For the layout choices, are the difference of red one and black one just color? I personally prefer the black one. The red color in plot(df) stat is used to highlight the information such that user is aware of some characteristics of the data, e.g., it contains missing values. But here all information is about missing values, it seems nothing need to be highlighted.
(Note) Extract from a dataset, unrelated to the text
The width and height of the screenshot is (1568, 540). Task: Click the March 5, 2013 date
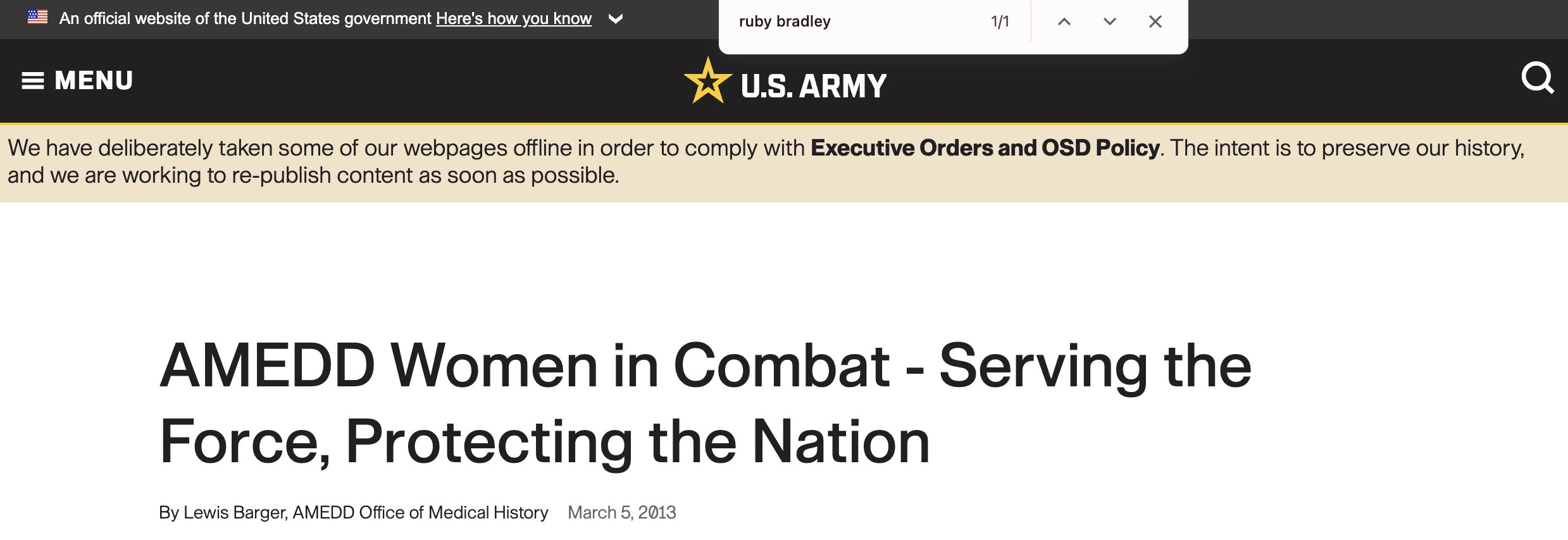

Please let me know if you have a different option. @dovahcrow @jnwang .

dovahcrow · 2020-10-12T19:35:21Z

row 10 contains the most missing attributes

Will it be too many if lots of rows have the same amount of missing values?

jinglinpeng · 2020-10-12T21:57:19Z

row 10 contains the most missing attributes

Will it be too many if lots of rows have the same amount of missing values?

I think we should just show limited number of rows. Say 1 or 2 row. How about display information like row 10, 12, ... contains the most missing attributes (3).

yuzhenmao · 2020-10-13T15:20:50Z

I have no idea now... Let's discuss this in this week's meeting!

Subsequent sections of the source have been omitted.